[EXERCISE INPUT Boundary: Start]
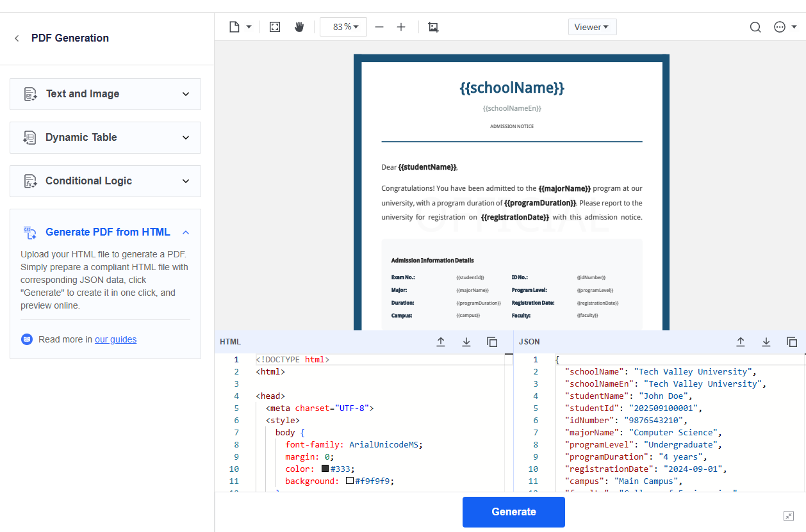The height and width of the screenshot is (532, 806).
Task: Open the Viewer mode dropdown
Action: click(x=592, y=27)
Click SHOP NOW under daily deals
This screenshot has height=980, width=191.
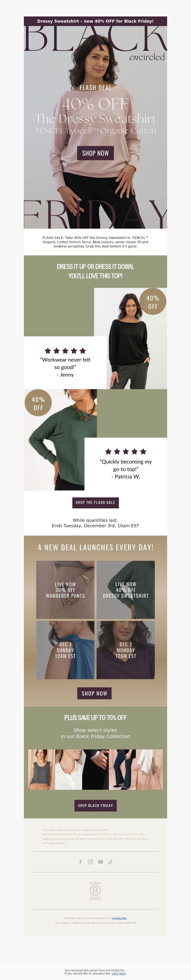[94, 693]
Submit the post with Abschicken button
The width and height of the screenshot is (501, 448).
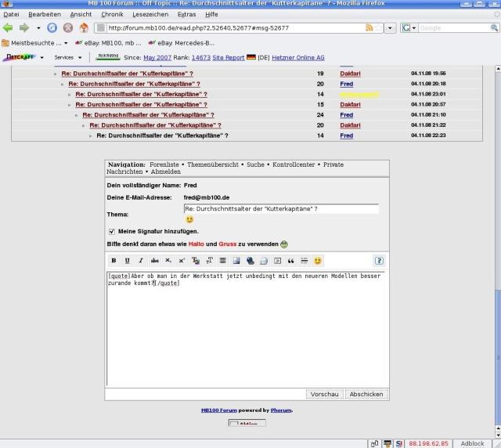pos(366,394)
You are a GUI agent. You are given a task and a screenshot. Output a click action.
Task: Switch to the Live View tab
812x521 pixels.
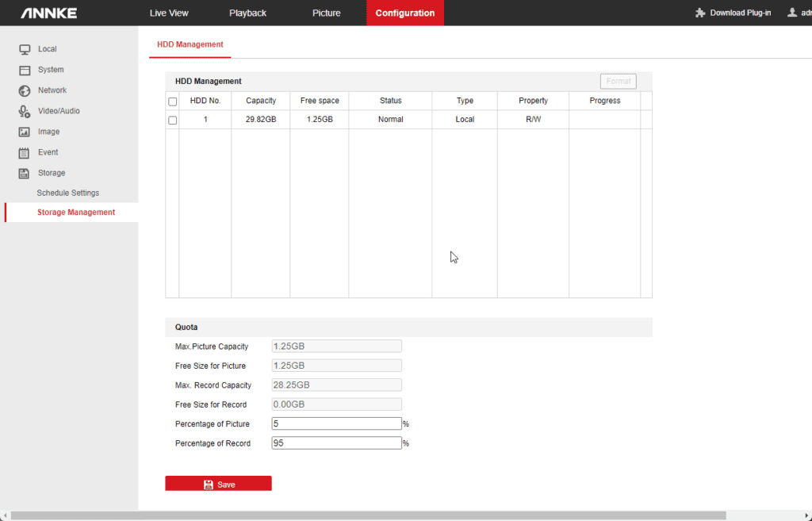pos(169,13)
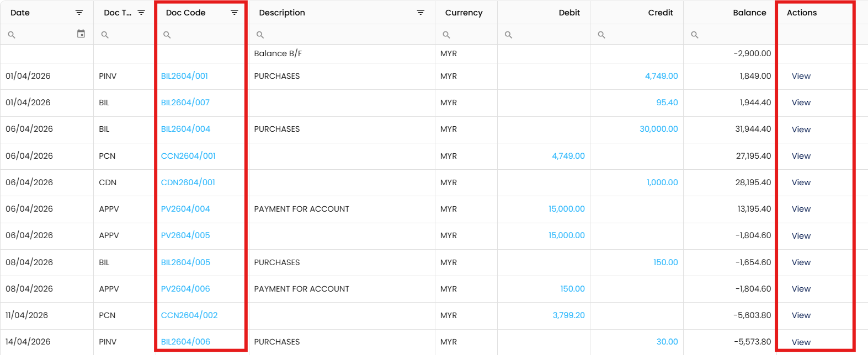Viewport: 868px width, 355px height.
Task: Click the 3,799.20 debit amount
Action: (568, 315)
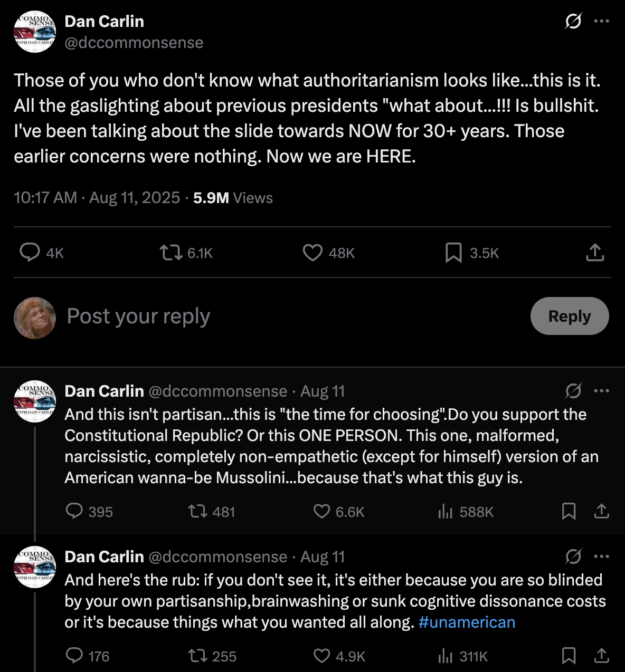
Task: View analytics for the 588K views reply
Action: [x=446, y=511]
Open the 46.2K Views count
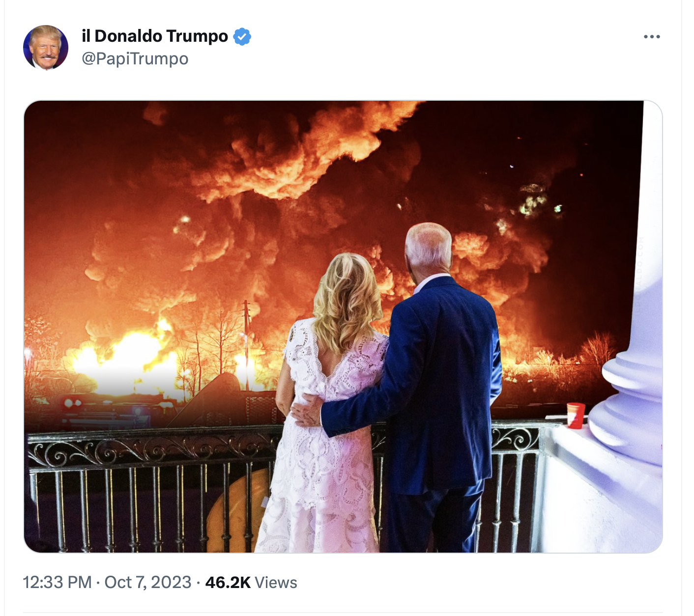This screenshot has height=616, width=694. pos(251,583)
[EXERCISE INPUT Boundary: End]
*YOUR ASSIGNMENT*: In the records above, the lines from the one containing "Click SHOP NOW under daily deals" through the last line are to be written out exactly, both ends included and pictures omitted.

*SOLVED EXERCISE*:
Click SHOP NOW under daily deals
This screenshot has height=980, width=191.
[94, 693]
Submit the post with Abschicken button
The width and height of the screenshot is (501, 448).
pos(366,394)
You are a GUI agent. You are given a task and a screenshot. Output a click action.
Task: Switch to the Live View tab
812x521 pixels.
pos(169,13)
Viewport: 868px width, 355px height.
Task: Click the 3,799.20 debit amount
Action: (568, 315)
Task: View analytics for the 588K views reply
Action: [x=446, y=511]
Open the 46.2K Views count
This screenshot has height=616, width=694. pos(251,583)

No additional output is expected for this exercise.